Estos últimos, los concurrentes, fueron la mejor parte de la historia. La Cátedra Extraordinaria Federico Mariscal no es una materia obligatoria en el plan de estudios de arquitectura, sino un evento opcional que sucede año con año y al que se paga por asistir. Cuando indagué quién iba a ser la audiencia, me dijeron que alumnos y quizá maestros de la facultad, de todos los niveles. Al llegar el 24 de agosto de 2000, fecha del primer encuentro, la sala en que tradicionalmente ha tenido lugar la cátedra estaba casi llena, y a la tercera o cuarta ocasiones tuvimos que mudarnos a un lugar más amplio. Para las últimas reuniones, las butacas eran insuficientes y había gente de pie o sentada en el piso, no sólo aguantando estoicamente mis larguísimas peroratas, sino haciéndolo con una receptividad y calidez extraordinarias. La gratitud que guardo a todos es enorme.

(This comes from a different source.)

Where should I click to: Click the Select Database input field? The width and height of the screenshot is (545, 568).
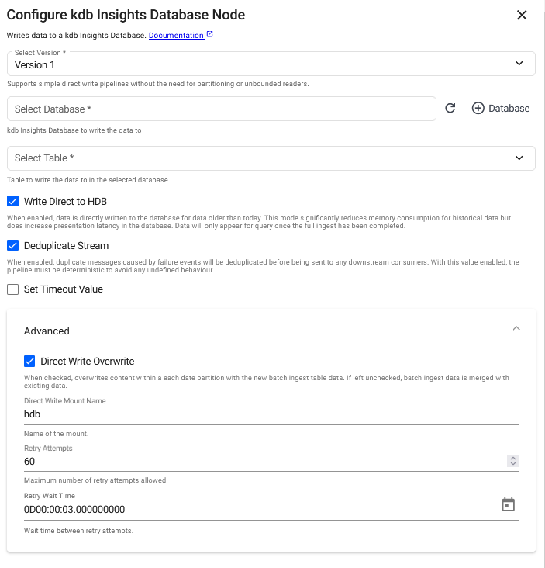[221, 109]
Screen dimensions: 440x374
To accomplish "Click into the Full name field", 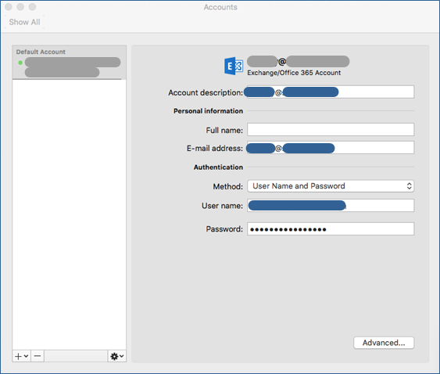I will (331, 130).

Eso fue una hermosa sorpresa; otra, fue la composición del auditorio. En cierta ocasión pedí a los asistentes que anotaran su oficio en un papelito y me lo dejaran a la salida. Lo que leí también me gustó: la mayoría estaba compuesta por quienes ya esperaba, según me habían advertido, pero había igualmente docentes y estudiantes de artes plásticas, ingeniería civil y filosofía, amas y amos de casa, profesionistas varios, y hasta un banquero. Esto vino a confirmar algo que para mí es obvio: que la arquitectura nos atañe y debiera importar a todos.
Quiero decir algo más sobre la preparación de la cátedra. Empecé por hacer un listado de quince o veinte temas amplios, que luego dividí en varios subtemas. Después intenté asignar las distintas ideas a uno de ellos. Siempre he tenido claro que lo que pienso sobre la arquitectura y todo lo demás sólo es muy parcialmente mío, que tiene infinidad de orígenes y fuentes, y que en la mayoría de los casos ignoro o he olvidado cuáles son éstos. Es evidente que cada una de esas procedencias es coautora de este libro, y que a todas tengo que expresar mi gratitud: de corazón lo hago, y les pido perdón por ser incapaz de especificarlas individualmente en la mayoría de los casos.

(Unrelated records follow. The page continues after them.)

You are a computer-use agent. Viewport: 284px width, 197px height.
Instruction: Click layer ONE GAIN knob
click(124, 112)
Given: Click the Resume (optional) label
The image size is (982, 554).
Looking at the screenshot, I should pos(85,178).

Esos principios vienen de todas las épocas y sitios, inclusive los menos esperados. El más directo es, quizás, el de mi aprendizaje escolar, en el que destacan las enseñanzas de don Ignacio Díaz Morales, quien, a su vez, siempre reconoció su deuda con el pionero José Villagrán García. También de mi escuela (luego Facultad) de Arquitectura de la Universidad de Guadalajara, recibí las enseñanzas de los arquitectos Horst Hartung y Jaime Castiello, del escultor Olivier Seguin y del canónigo José Ruiz Medrano. Y luego, la lista de mis dadores de ideas se vuelve más y más extensa e imposible de identificar, e incluye sin duda a Mathias Goeritz y a David Alfaro Siqueiros, a mis maestros parisinos Jean Cassou y Pierre Francastel, a infinidad de artistas, historiadores, teóricos y críticos de México y del mundo, escritores de cualquier género, tiempo y lugar, amigas y amigos, periodistas, e incluso médicos, exploradores y científicos, autores de boleros, canciones rancheras, tangos y otras maravillas, filósofos y pensadores variopintos, refraneros, cineastas, y un etcétera cuyo límite son mis propios límites.